The old theory goes that the ship went down in a hard turn, as water began to flood into the gun ports. This is based upon ports found to be open on the wreck, plus the short distance to the waterline. This new add-on theory suggests that after this turn was commanded, the ports should have been closed. This would have been very difficult to do in the time available. Was the order even given? Should it have been? Would the ship’s crew really have been required to close the ports for each and every turn? Or, was the turn executed too steeply in the first place, as the original theory suggested?

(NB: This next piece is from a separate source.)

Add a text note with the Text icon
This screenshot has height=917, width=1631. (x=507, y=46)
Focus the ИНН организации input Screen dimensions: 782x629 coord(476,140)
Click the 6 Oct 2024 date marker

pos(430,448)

All of this makes the hypothesis as presented in the media a totally unsupported assertion, built on an already uncertain inference about the gun ports. The osteoarchaeological evidence for Mediterranean seaman being on the Mary Rose is very cool. But to take it further than that is pure speculation. I’m always suspicious of media coaching of unwary academics, so I await the upcoming article with interest and as open a mind as I can manage given the bare facts of the case.

Update 30.9.08

The abstract of the forthcoming article in Archaeological Science is available online. It’s still not looking good for the history side of things. For one thing the authors have misquoted Admiral (who they call “Captain” George Carew as saying he had;

“the type of knaves of whom, he could not rule”

The actual quote (from the Life of Sir Peter Carew and other of the pre-C20th sources) is that he had;

“…a sort of knaves, whom I cannot rule”

Quite different emphasis there. The first version from the article, though it still does not support the idea of a foreign crew, does have the right emphasis – it’s saying “I have the kind of crew I can’t control”. This can be twisted to mean that said crew couldn’t understand orders. But the more accurate quote is saying something more akin to “my crew are a bunch of scumbags. I can’t control them”. “Sort”, if you pay attention to the “a” and the comma, doesn’t mean “type”. I read it as meaning “assortment” or “group”.

And the summary of the conclusions, though more tentative than the TV programme and media coverage, still states that the hypothesis is of a ship’s crew who failed to understand the order to close gun ports because they were foreign. Which is nonsense for the reasons I’ve already outlined.

Once again, the biggest flaw here is that any foreigners amongst the ship’s complement are likely to have been mercenaries. The abstract gives this as one possibility, but fails to recognise that mercenary sailors were not employed by the Henry VIII – but mercenary soldiers certainly were (including the 600 men that were proposed in the documentary). As I pointed out previously, 200 of the ship’s complement are KNOWN to have been soldiers. These are your Europeans, these are your mercenaries. And they would have had nada to do with the running of the ship.

I see that the Mary Rose Trust are thanked in the article – why haven’t they pointed out the obvious flaws in this thesis?

Update, November 2008 – I’m still not convinced.